(ACTION ITEM)
Decide whether each statement agrees with the passage on getting ADHD help in primary care, answering yes or no and quoting the deciding words. (a) A person is checked for other medical conditions even after a recent physical exam. (b) Positive events can lead to distraction or forgetfulness. (c) Every doctor refers patients to a specialist such as a psychologist or psychiatrist.
(SOURCE PASSAGE begins)
Primary Sources of ADHD Help
Getting ADHD treatment in the primary care setting
If you think you or your child has ADHD, you should first contact your doctor’s office. Your health care provider can help you decide what to do next. Here are some questions you may be asked when you call. Your answers will help them decide if you or your child needs an ADHD evaluation. If you have the answers ready, you can get help sooner.
- What makes you think you or your child has ADHD?
If your child’s teacher has mentioned ADHD or attention problems, you need to know what the teacher has noticed. The teacher may have said that your child:
- Can’t sit still
- Doesn’t seem to pay attention
- Forgets instructions
- Doesn’t follow rules
You may have noticed that your child doesn’t remember what you have said, or doesn’t stop to think before making a decision. You may have noticed some of these behaviors in yourself. These are the kinds of behaviors your doctor will want to know.
- How long have these problems been happening?
The doctor asks these questions to make sure the problems are not temporary. Knowing when trouble started can help your doctor or nurse understand what may be causing difficulty.
- Did any major change happen to you, your child or family?
Sometimes even positive events like winning an award can stay on a person’s mind. This can cause distraction or forgetfulness. Family crisis, such as a divorce or loss of a loved one, can have the same result. A person who is worried or very sad can have trouble behaving and learning. Problems often improve when family events are discussed.
- What have you already tried? If your child is having trouble learning in school, the pediatrician may ask about educational testing. This is because learning problems can cause poor behavior and lack of attention.
Once your doctor has the answers to these and some other questions, you or your child may be scheduled for an office visit. Unless there has been a recent physical exam, you or your child will be checked for other medical conditions. Some doctors will then suggest an evaluation for ADHD. Others will refer you to a specialist, such as a psychologist or psychiatrist. Either way, you will have the advice of the person who knows you or your child best.
1. Committee on Quality Improvement, Subcommittee on Attention-Deficit/Hyperactivity Disorder. (2000). Diagnosis and evaluation of the child with attention-deficit/hyperactivity disorder. Pediatrics, 105, 1158-1170.
(SOURCE PASSAGE ends)
(DATA FOR ANALYSIS begins)
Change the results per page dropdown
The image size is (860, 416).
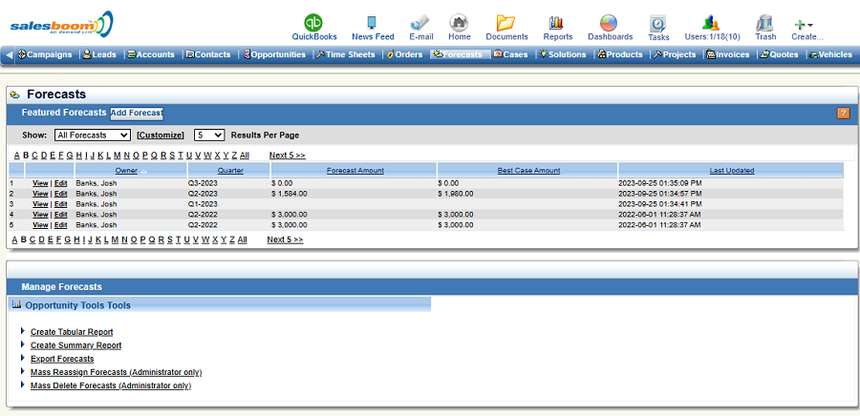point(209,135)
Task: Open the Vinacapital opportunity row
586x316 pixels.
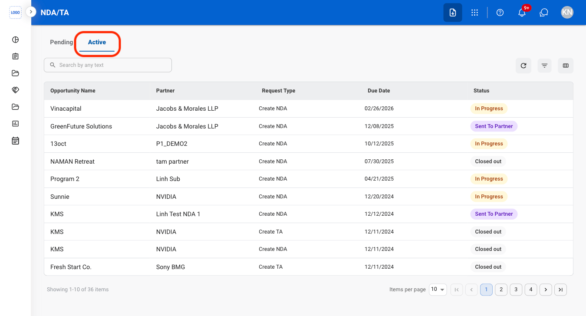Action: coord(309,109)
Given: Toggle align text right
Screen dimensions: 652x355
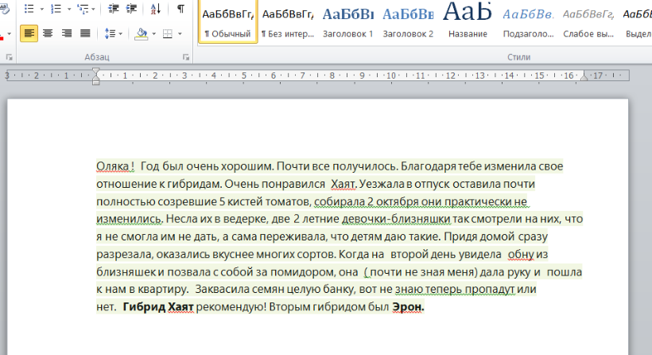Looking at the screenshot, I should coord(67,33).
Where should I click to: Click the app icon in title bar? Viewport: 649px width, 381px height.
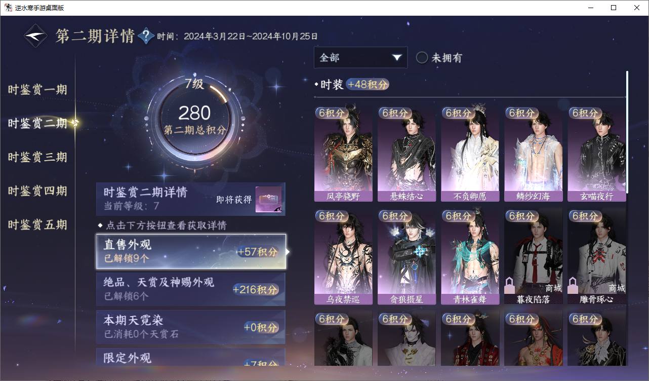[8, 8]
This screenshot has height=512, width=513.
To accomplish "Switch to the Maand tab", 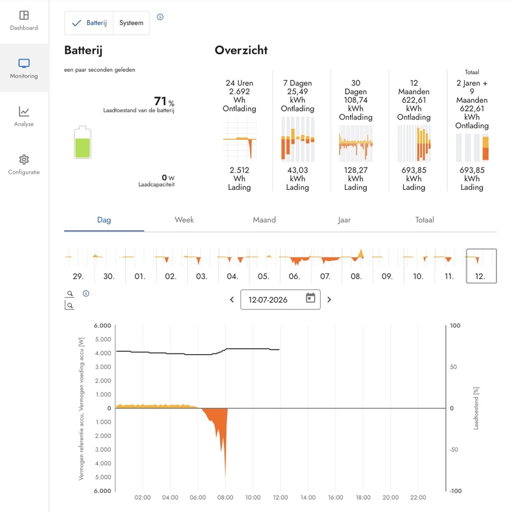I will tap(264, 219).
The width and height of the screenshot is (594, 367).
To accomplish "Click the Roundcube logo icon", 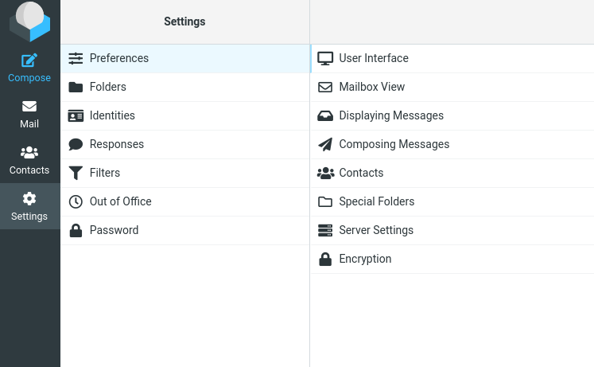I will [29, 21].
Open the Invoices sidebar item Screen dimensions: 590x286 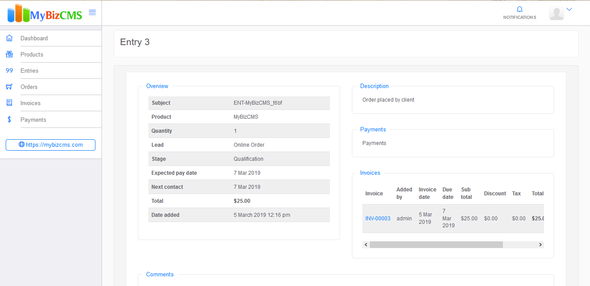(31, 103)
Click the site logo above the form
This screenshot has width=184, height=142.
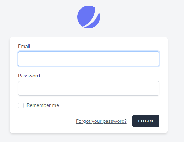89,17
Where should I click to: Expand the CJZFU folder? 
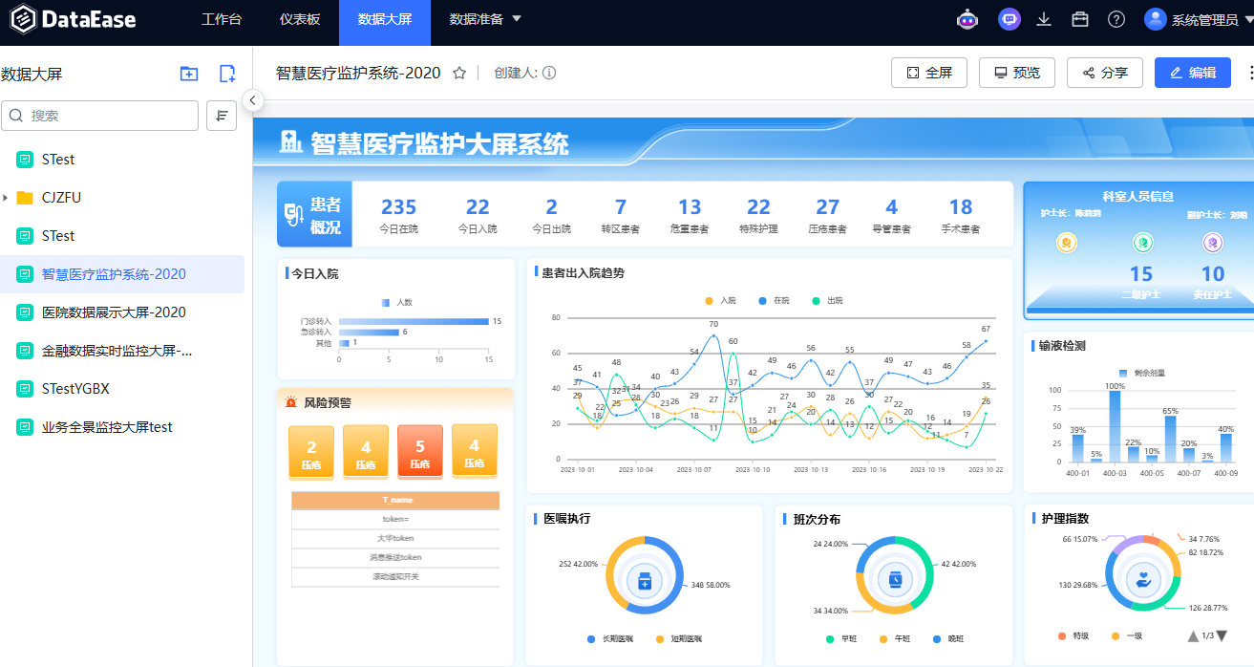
(DATA FOR ANALYSIS ends)
(COMPLETED TASK)
(a) No: "Unless there has been a recent physical exam, you or your child will be checked for other medical conditions."
(b) Yes: "Sometimes even positive events like winning an award can stay on a person’s mind. This can cause distraction or forgetfulness."
(c) No: "Some doctors will then suggest an evaluation for ADHD. Others will refer you to a specialist, such as a psychologist or psychiatrist."